• PROBLEM TO WORK ON: Present every line of the listing below as a Markdown table with the columns "Row" and "Listing line", numbering the rows in order. Omit the pictures and any blank lines.

Stored items:

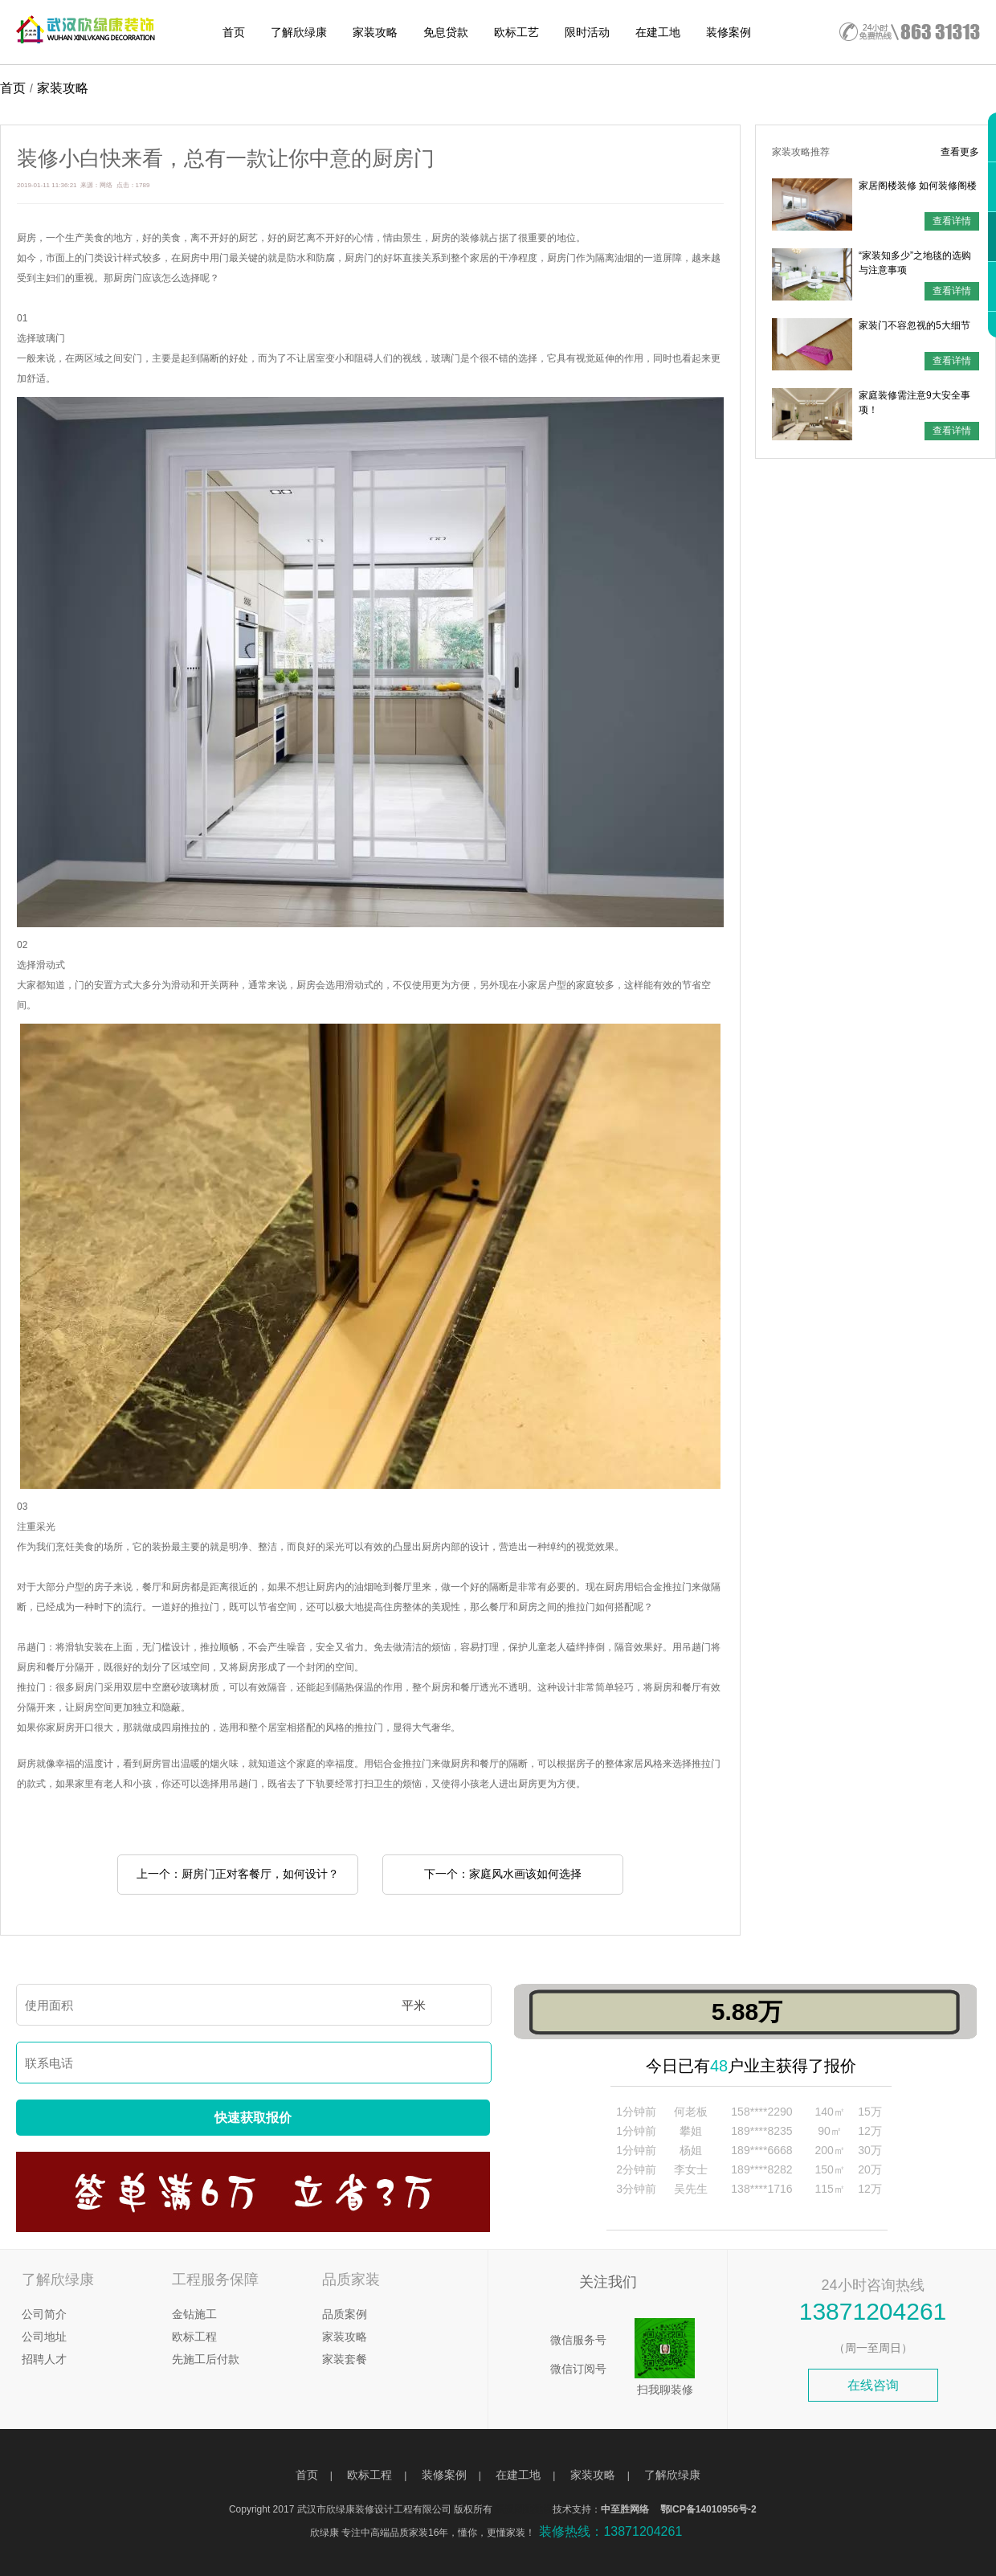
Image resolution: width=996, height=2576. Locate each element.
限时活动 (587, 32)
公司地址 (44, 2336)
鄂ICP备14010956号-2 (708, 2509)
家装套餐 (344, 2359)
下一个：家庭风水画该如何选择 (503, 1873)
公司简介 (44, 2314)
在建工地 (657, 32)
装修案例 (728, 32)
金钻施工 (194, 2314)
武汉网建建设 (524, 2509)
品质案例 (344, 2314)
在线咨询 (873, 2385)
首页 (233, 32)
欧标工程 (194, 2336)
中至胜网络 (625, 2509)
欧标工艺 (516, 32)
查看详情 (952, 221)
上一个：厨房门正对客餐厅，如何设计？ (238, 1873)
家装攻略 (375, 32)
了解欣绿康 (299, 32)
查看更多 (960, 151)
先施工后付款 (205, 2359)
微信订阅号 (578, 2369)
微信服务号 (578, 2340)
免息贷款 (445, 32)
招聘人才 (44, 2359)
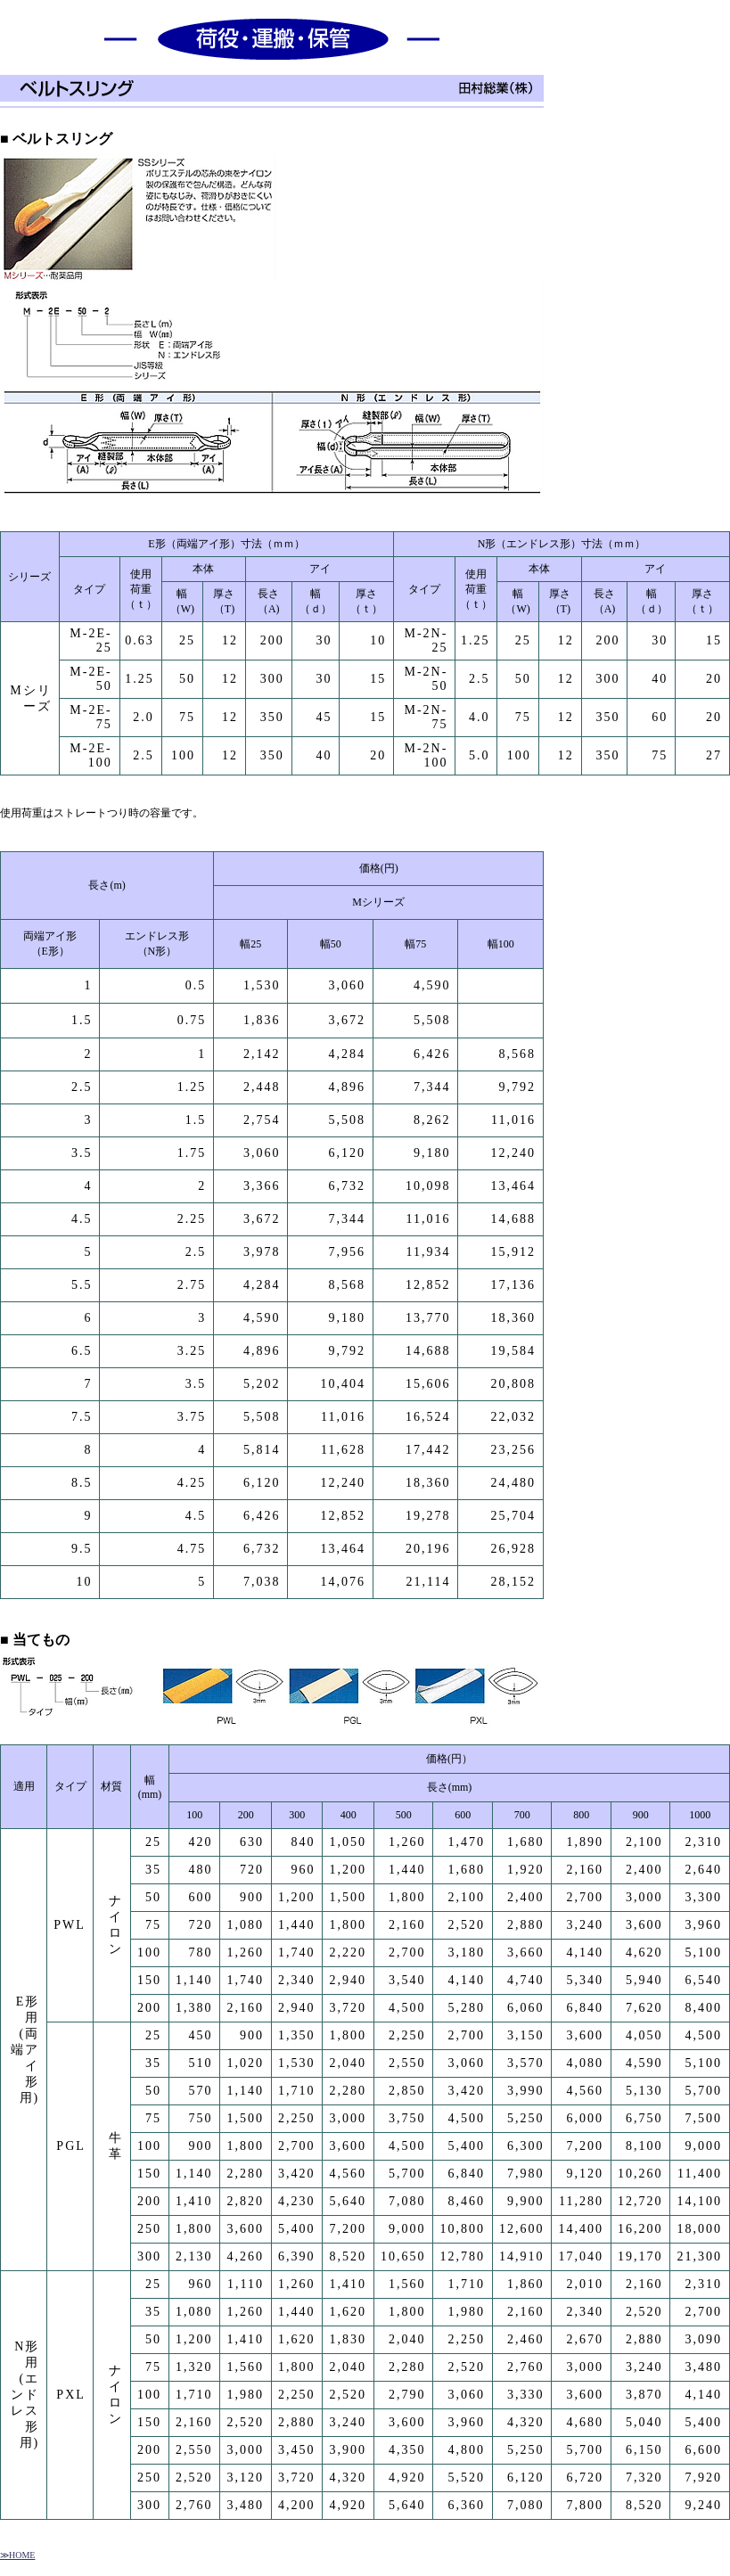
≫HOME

• THE SOLUTION:
| Row | Listing line |
|---|---|
| 1 | Image resolution: width=996, height=2576. Locate each element. |
| 2 | 限时活动 (587, 32) |
| 3 | 公司地址 (44, 2336) |
| 4 | 鄂ICP备14010956号-2 (708, 2509) |
| 5 | 家装套餐 (344, 2359) |
| 6 | 下一个：家庭风水画该如何选择 (503, 1873) |
| 7 | 公司简介 (44, 2314) |
| 8 | 在建工地 (657, 32) |
| 9 | 装修案例 (728, 32) |
| 10 | 金钻施工 (194, 2314) |
| 11 | 武汉网建建设 (524, 2509) |
| 12 | 品质案例 (344, 2314) |
| 13 | 在线咨询 (873, 2385) |
| 14 | 首页 (233, 32) |
| 15 | 欧标工程 (194, 2336) |
| 16 | 中至胜网络 (625, 2509) |
| 17 | 欧标工艺 (516, 32) |
| 18 | 查看详情 (952, 221) |
| 19 | 上一个：厨房门正对客餐厅，如何设计？ (238, 1873) |
| 20 | 家装攻略 (375, 32) |
| 21 | 了解欣绿康 (299, 32) |
| 22 | 查看更多 (960, 151) |
| 23 | 先施工后付款 (205, 2359) |
| 24 | 微信订阅号 (578, 2369) |
| 25 | 微信服务号 (578, 2340) |
| 26 | 免息贷款 (445, 32) |
| 27 | 招聘人才 (44, 2359) |
| 28 | ≫HOME |